Nathaniel knows that I love it when he reviews movies, but does he know that I love it just as much when he reviews plays? I'm always excited for these dispatches from TheaterLand, and Doubt is the play I'm most curious about from the current crop of B'way offerings. I'm wondering if it has a shot at the Pulitzer as well as the Tony. I'm thinking it does, though I've also heard about Pulitzer support for Lynn Nottage's Intimate Apparel. Probably a million people are in a better position to discuss this than I am. Whatever. I just hope I get to see the play.

Anonymous said...

i hate it when Nathaniel talks about theatre because we don't get any... or, we do, but I'm not rich enough to even consider seeing anything.

The only play I've seen is The Producers and I'll hopefully be able to scrounge up enough to see The Lion King when it comes to Melbourne, but apart from that, it's a no-go zone for me.

I can actually afford the $10 to see a movie. I cannot afford the $100+ to see a play.

-Glenn

Anonymous said...

rush tickets, my friend.

rush tickets!

NATHANIEL R said...

Rush tickets are smart. You can see some shows for as little as $20-$25. And particularly if you're a student there are other deals to be had. You just have to learn the labyrinthine ways of theater addicts... there are many to learn and I am expert enough at it now that I rarely pay much if I pay anything at all. But it took me six years to get to this point.

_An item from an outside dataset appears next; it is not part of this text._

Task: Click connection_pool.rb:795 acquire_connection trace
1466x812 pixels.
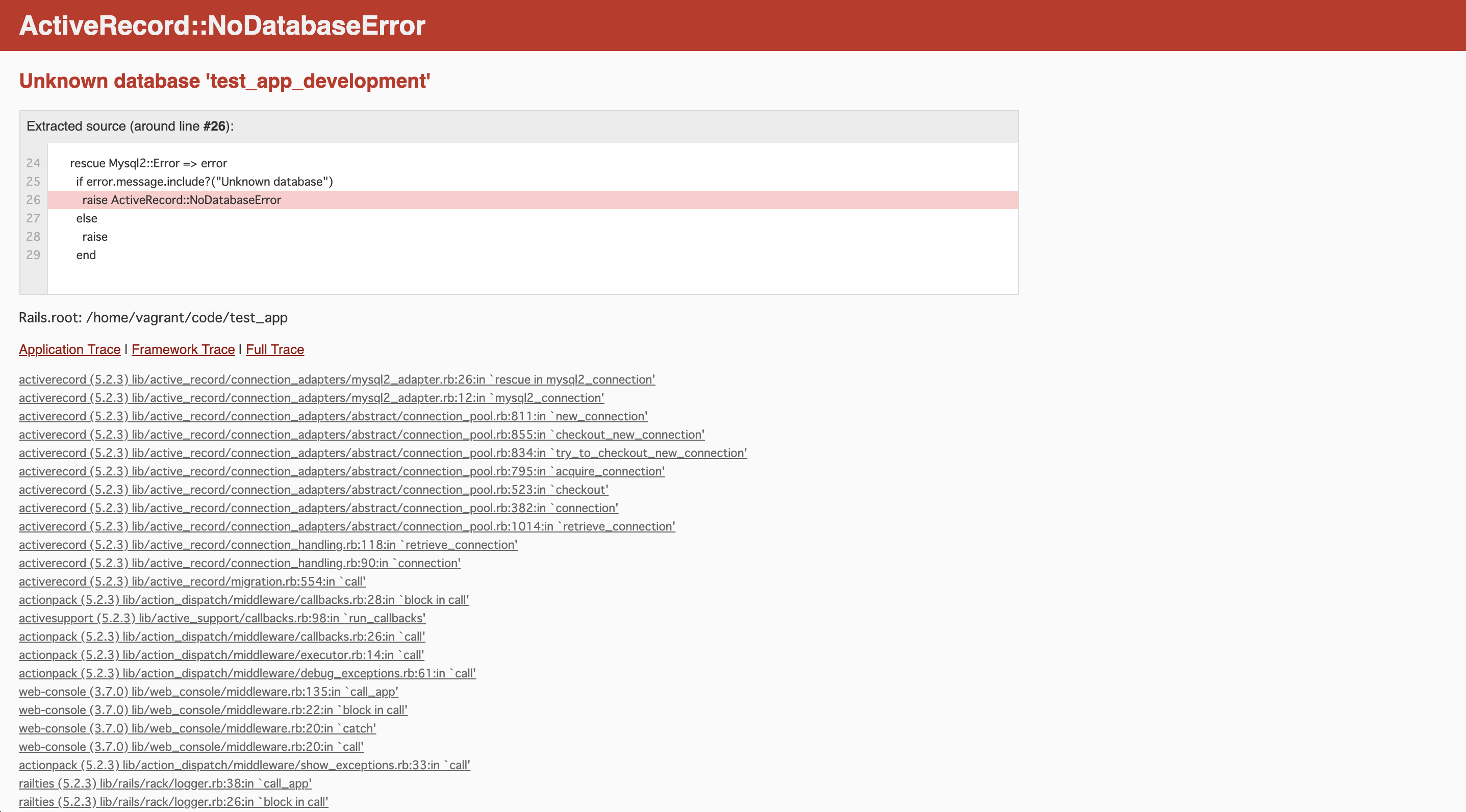Action: tap(341, 471)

The only time the seasoned theatergoer has to pay full price is if something is a behemoth (like The Lion King or, say, Wicked) and is sold out until the end of time or if you're just really persnickety about where you sit.

And even then there are lotteries if luck shines on you. Wicked can be had in the front row for $25 dollars. But you have to win that lottery.

NATHANIEL R said...

To Nick:
You'll get to see the play. It's doing well so it won't be closing anytime soon.

I'm not sure if it will do Proof business --those 2 year runs for straight plays just aren't that common. But it'll play for a good stretch.

The audience ate it up in my theater.

Ryan said...

sorry kiddo, but I really doubt that Doubt can beat Democracy for the Tony for best play. The acting is great, yes - but once you get past the superb performances the writing and structuring of the play itself seems somehow slight.

Anonymous said...

I think Australia works differently though...

plus, I live an hour away from the my state's version of New York City (ie; the place with all the plays, musicals, and limited release movies) so it all becomes really cost and time consuming to even bother.